There's a specific silence that happens when someone mentions the CEO is still the scientist who built the product.
Not hostile. Not spoken. Just a pause where everyone in the room recalibrates their expectations for the next twelve months.
I've been placed inside enough of these conversations from the hiring side to know what that silence means. It doesn't mean the founder is incompetent. It means the company has arrived at a stage the founder wasn't designed for, and nobody's said it yet.
Here's the distinction that most commentary on this topic misses entirely.
The scientific founder is exactly the right CEO until the job changes. And the job changes at a specific moment: when the work shifts from proving the science to selling the product. Those are not variations of the same role. They require different instincts, different networks, different tolerances for the kind of ambiguity that comes from a hospital procurement cycle rather than a clinical trial protocol.

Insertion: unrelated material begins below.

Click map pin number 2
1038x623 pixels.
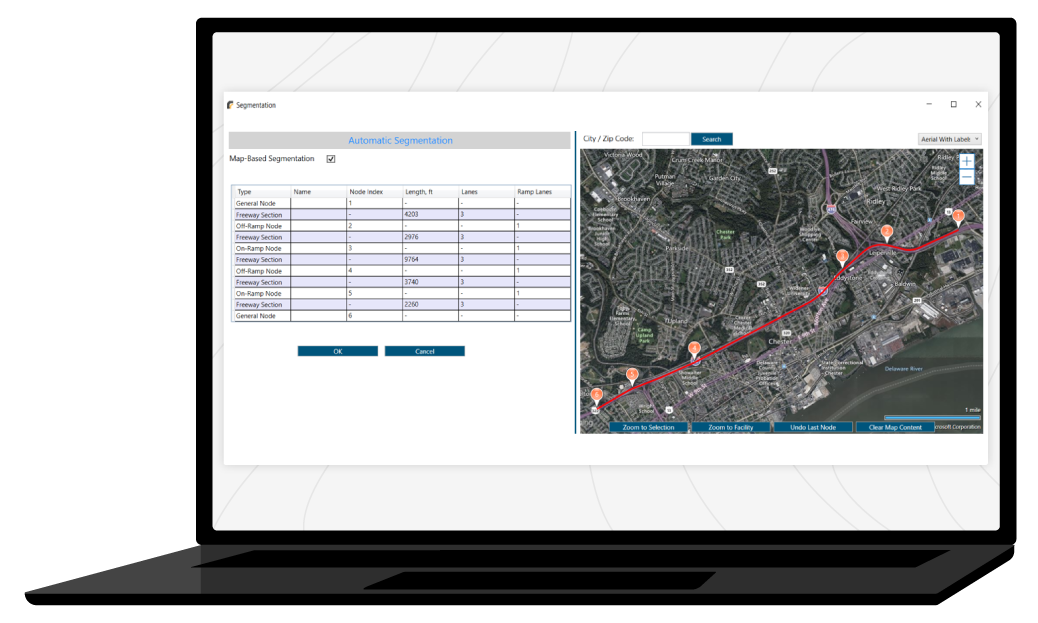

I spoke to a CHRO recently at a pre-commercial orthopaedic company. Brilliant device, genuine clinical innovation, clinical trial moving faster than anything I'd seen at that stage. She asked me about a Quality Manager hire. I didn't ask about the job spec. I asked: which company is this person currently working for right now, and where are they based?

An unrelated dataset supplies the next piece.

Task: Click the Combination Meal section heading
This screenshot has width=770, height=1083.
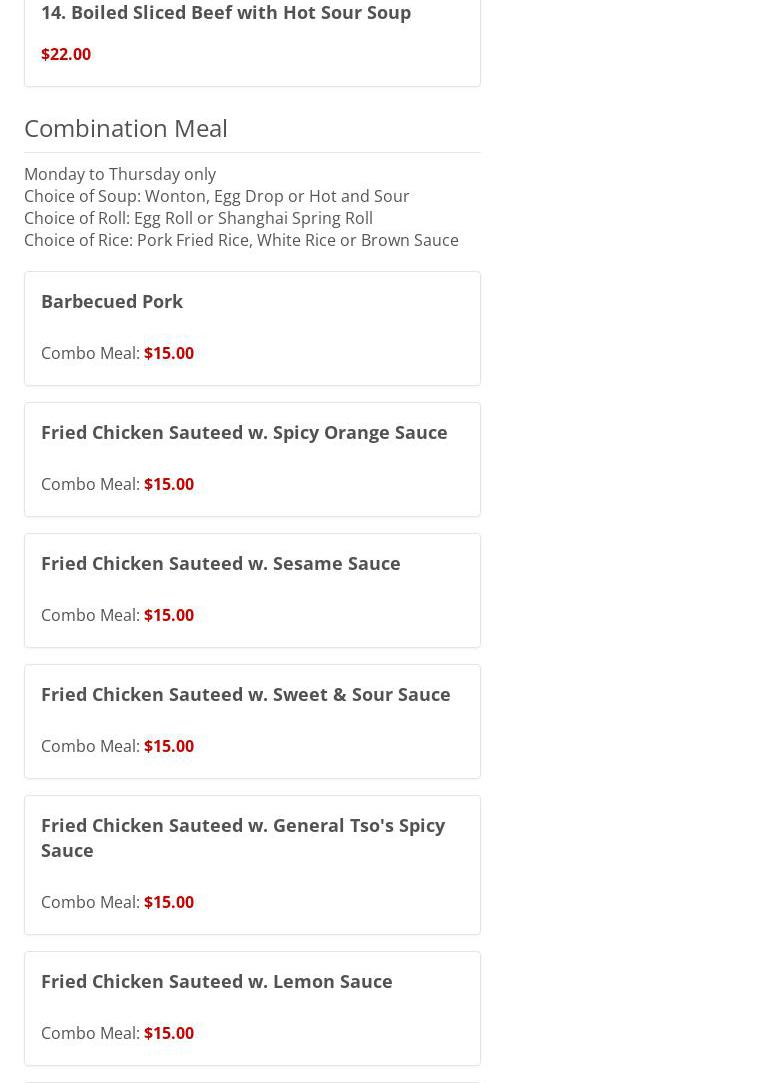Action: 126,128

She sat back and said there weren't any. That was the whole problem, stated in one sentence. Not a competence problem. A geography problem with a dual regulatory constraint attached. The right person existed. She was working for Smith & Nephew in London and happened to be from Worcester. They got lucky.

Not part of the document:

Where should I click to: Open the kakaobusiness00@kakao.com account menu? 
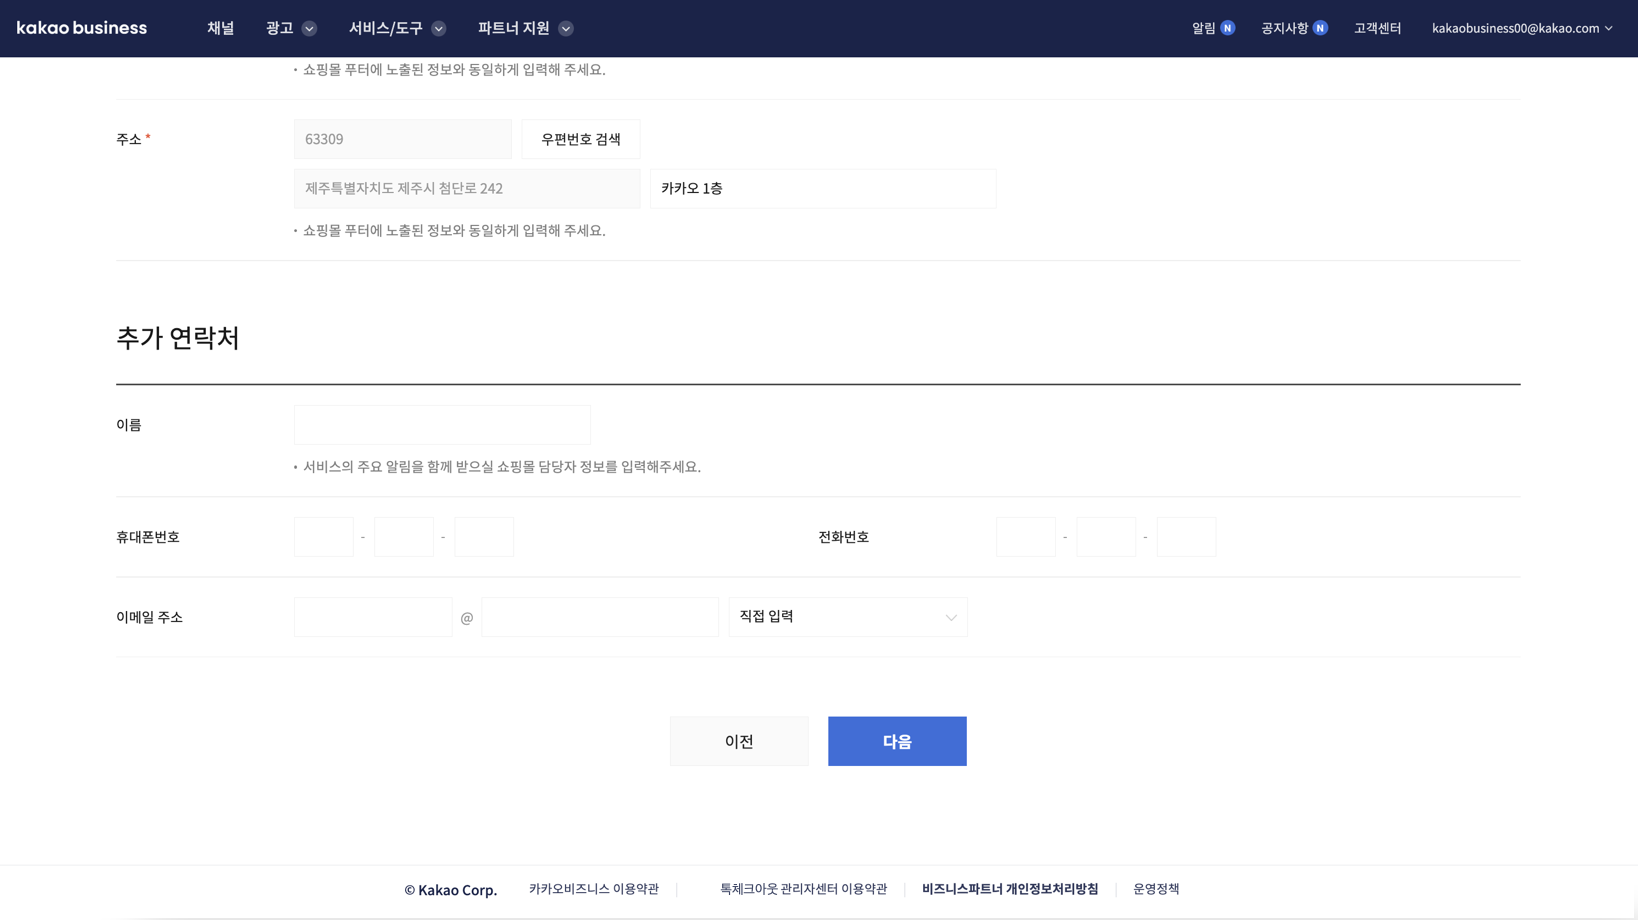[1521, 28]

Most companies don't get lucky. They write a job spec that describes the person they want and then wonder why nobody suitable applies.
The CEO transition works the same way. The question isn't whether the founder can learn commercial skills. Some do. Frederic Moll founded Intuitive Surgical as a physician-CEO and built it into a company worth hundreds of billions. But Moll is a specific kind of person: clinician, entrepreneur, someone who actively built business capability alongside clinical insight. He's the exception that gets cited precisely because he's the exception.
The pattern that actually repeats across successful medical device exits looks like this: scientist or clinician builds the IP, drives early clinical validation, establishes credibility with KOLs and early investors. Around Series B or post-clearance, a commercial operator comes in as CEO with genuine medical device scar tissue: hospital sales experience, reimbursement strategy, prior exits. The founder moves to CMO or CSO. The company gets sold.
HistoSonics. Farapulse. OrganOx. The structure varies but the logic doesn't. Clinical insight launches the company. Commercial experience scales it.
The founder who makes this transition proactively — who identifies the moment before the board forces the conversation — is the one who keeps equity, keeps influence, and gets to the exit they spent a decade building towards.
The one who doesn't tends to run out of cash eighteen months after clearance. Not because the science failed. Because selling into a US hospital system is a different job from running a clinical trial, and nobody said so clearly enough, early enough.
That's the conversation the board isn't having. And it's usually the most important one on the agenda.